Minor Signs of a Tongue Piercing Infection
During the first 14 days after getting a tongue piercing, the following minor symptoms may emerge. These symptoms may or may not point to an ongoing infection because the wound is so fresh at this point.
- Whitish or clear discharge from the site of the piercing
- A persistent warmth (mild)
- A slight feeling of throbbing at and around the piercing
- There is some minor swelling of the tongue
- There is a localized redness of the site around the piercing
Again, these are all just minor signs that point to the presence of a wound. Whether or not they may develop into something worse will depend on the aftercare of the person who got the piercing in the first place.
Let’s get to it:
Symptoms when there is a higher chance of infection
- The person develops sudden fever days or weeks after getting the piercing
- A bump forms either behind or above the site of the tongue piercing
- There is a yellow discharge or even green discharge directly from the piercing site
- There is excessive bleeding
- The person experiences severe pain
- There is a higher level of persistent warmth
- The tongue swells most uncomfortably that it begins to get harder to eat at all
Keep in mind that minor infections occur with tongue piercings all the time.
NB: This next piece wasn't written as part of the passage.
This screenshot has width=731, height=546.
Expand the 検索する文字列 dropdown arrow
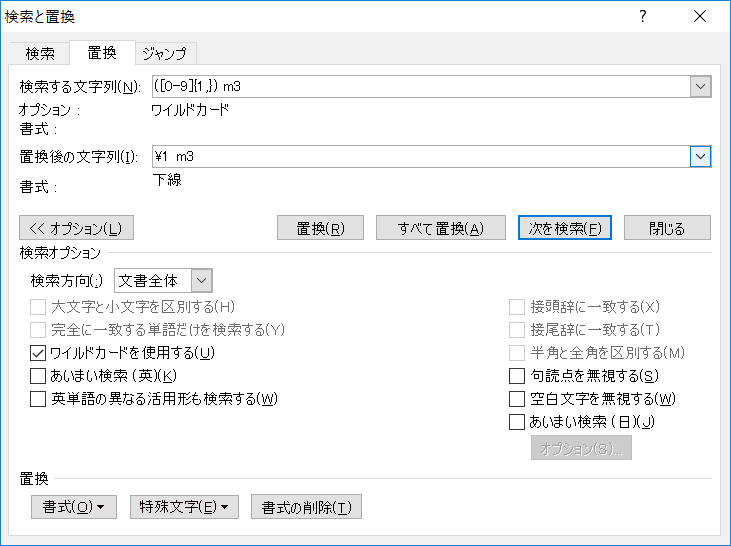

It is sometimes unavoidable because the site of the piercing is not ideal. Ideally, piercings should be done on spots that are usually dry and are exposed to open air, to speed up the healing. Of course, this isn’t possible when you have had your tongue pierced. So all we can do is to take care of the piercing the best we can.
How Do You Treat Your Infected Tongue Piercing?
If there is an only mild infection, continue performing the basic piercing aftercare guidelines that your professional piercer gave you. The minimum cleaning frequency is two to three times per day with either a saline solution or a DIY saline solution (water and salt).
How to Clean and Take Care of Your Tongue Piercing?
Cleaning the site of the piercing is of paramount importance. This is one aftercare routine that you should never stop for weeks.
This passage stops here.